[DATA LISTING Boundary: Start]

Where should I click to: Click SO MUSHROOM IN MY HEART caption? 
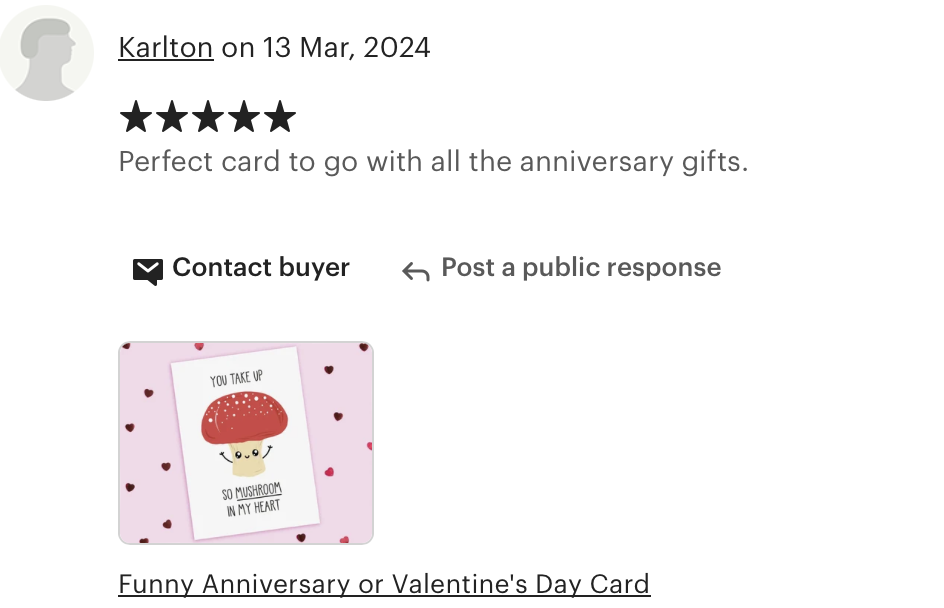click(252, 500)
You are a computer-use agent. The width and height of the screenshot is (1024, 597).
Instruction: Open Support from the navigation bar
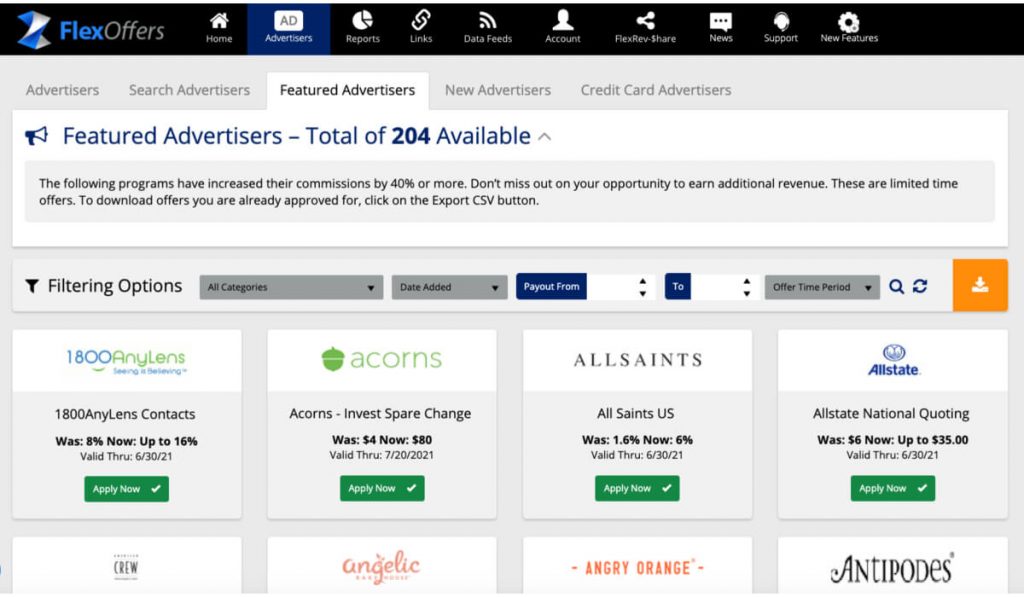click(780, 25)
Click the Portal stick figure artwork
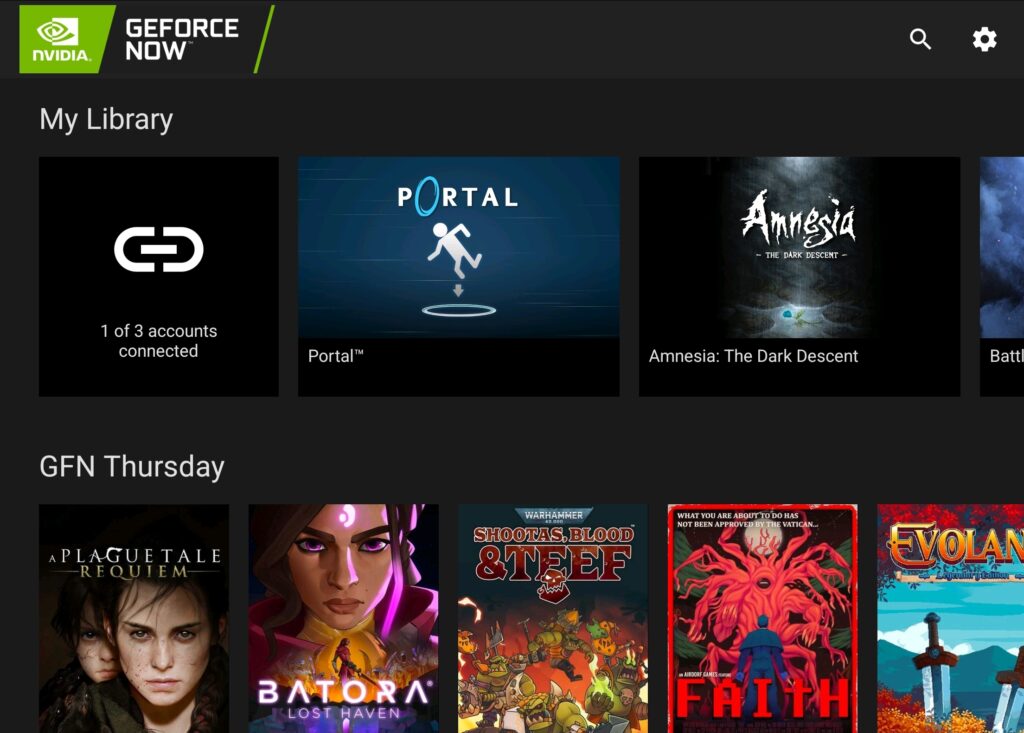 pos(456,249)
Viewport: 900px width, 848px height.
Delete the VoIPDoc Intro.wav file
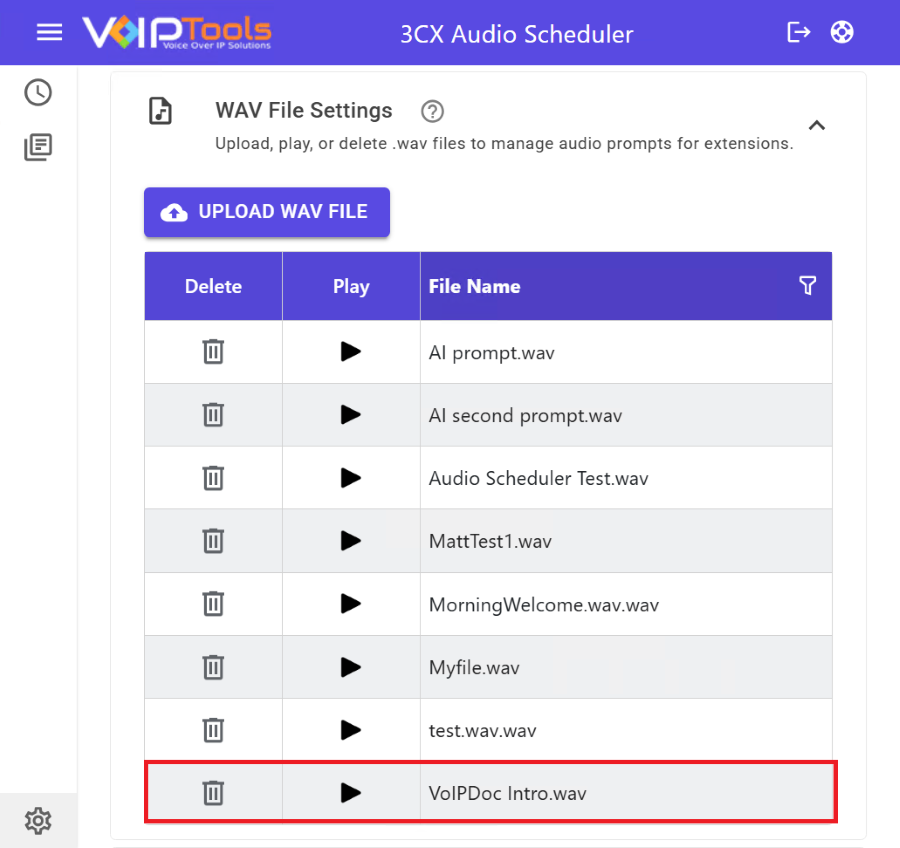[213, 793]
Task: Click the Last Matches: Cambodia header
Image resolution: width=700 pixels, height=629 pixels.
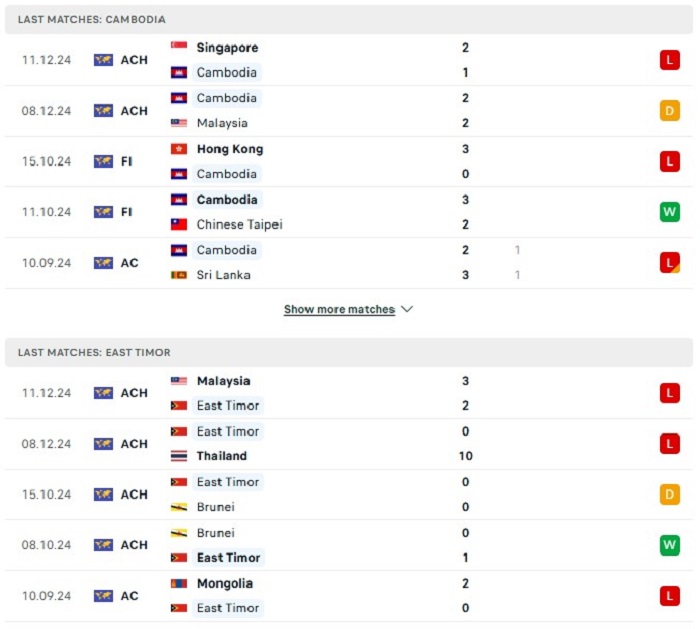Action: [x=92, y=19]
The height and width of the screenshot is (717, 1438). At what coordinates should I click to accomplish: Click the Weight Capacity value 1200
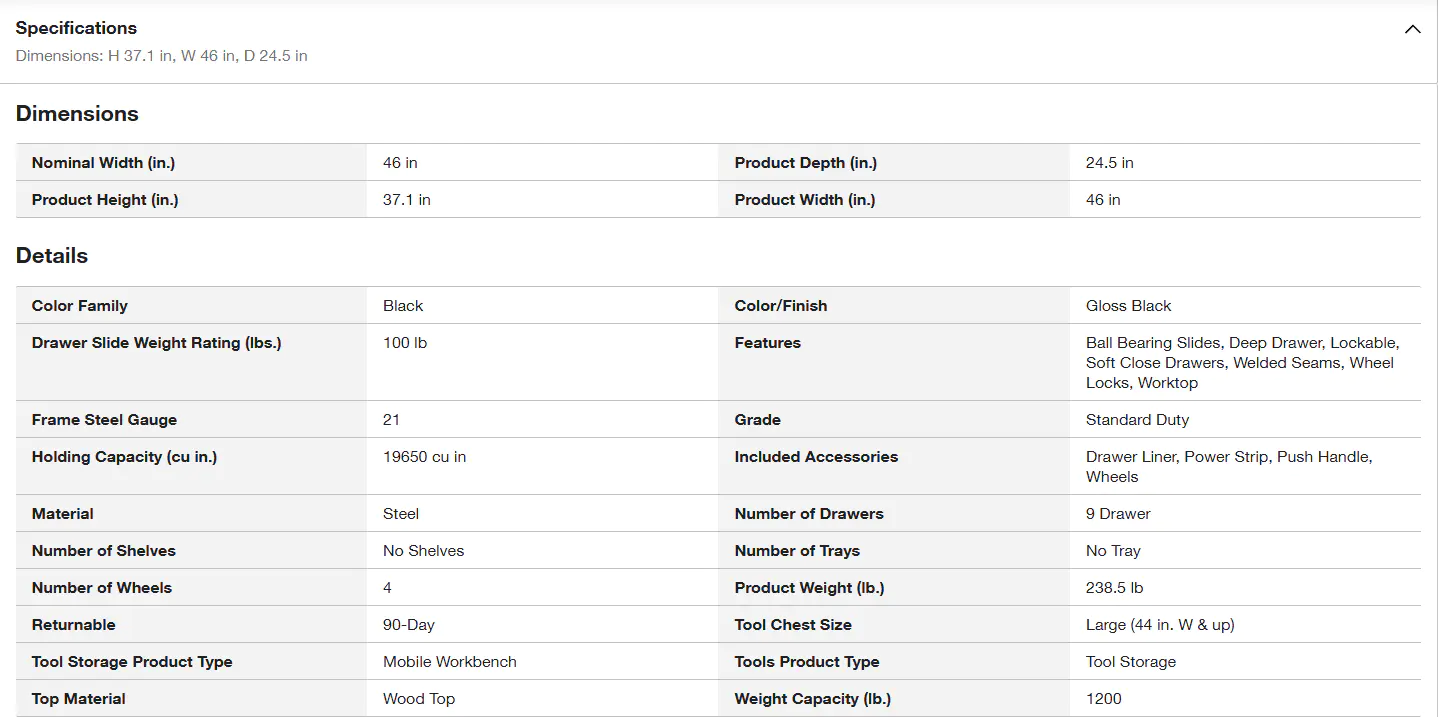coord(1103,699)
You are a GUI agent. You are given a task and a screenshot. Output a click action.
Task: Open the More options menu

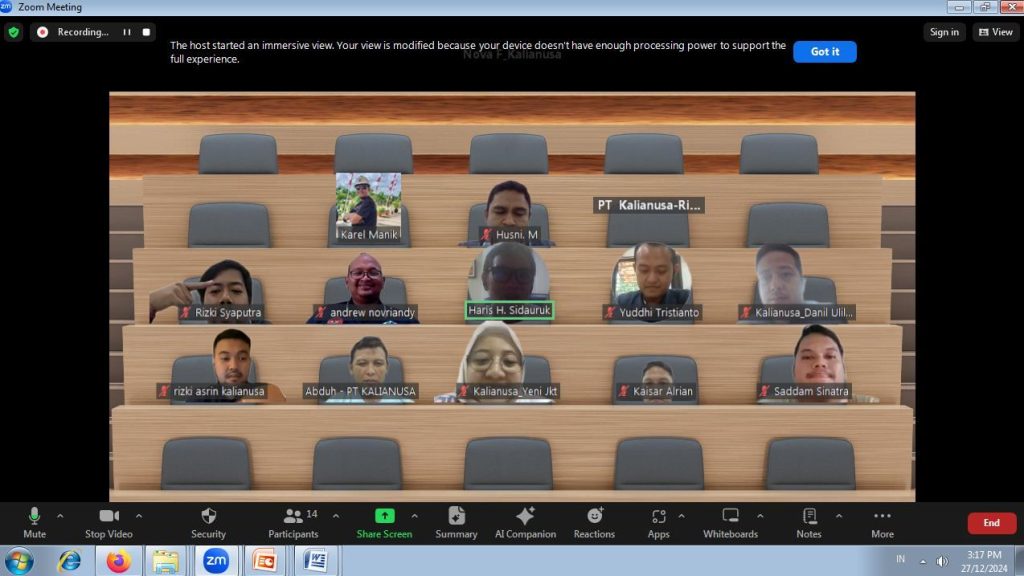[x=882, y=522]
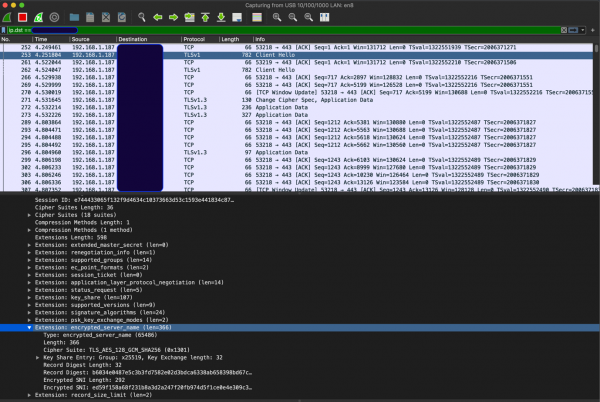Image resolution: width=600 pixels, height=402 pixels.
Task: Restart the current capture from toolbar
Action: [37, 17]
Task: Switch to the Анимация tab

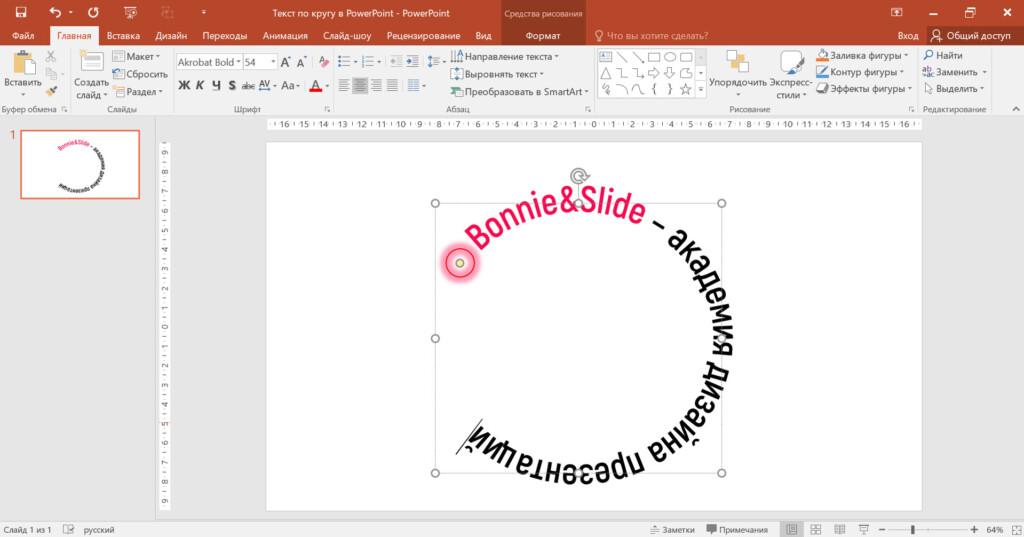Action: (285, 35)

[DATA LISTING Boundary: End]

TASK TO CARRY OUT: Would you output, word for word, only the lines running from the line with "Instruction: Open Support" to the end of the listing above, both ends included, with no pictures?

ANSWER:
Instruction: Open Support from the navigation bar
click(780, 25)
Click the Portal stick figure artwork
 pos(456,249)
Viewport: 900px width, 848px height.
Delete the VoIPDoc Intro.wav file
[213, 793]
Task: Click the Last Matches: Cambodia header
Image resolution: width=700 pixels, height=629 pixels.
Action: [x=92, y=19]
The height and width of the screenshot is (717, 1438). At what coordinates should I click to accomplish: Click the Weight Capacity value 1200
coord(1103,699)
You are a GUI agent. You are given a task and a screenshot. Output a click action.
Task: Open the More options menu

[x=882, y=522]
Image resolution: width=600 pixels, height=402 pixels.
Task: Restart the current capture from toolbar
Action: [37, 17]
Task: Switch to the Анимация tab

Action: (285, 35)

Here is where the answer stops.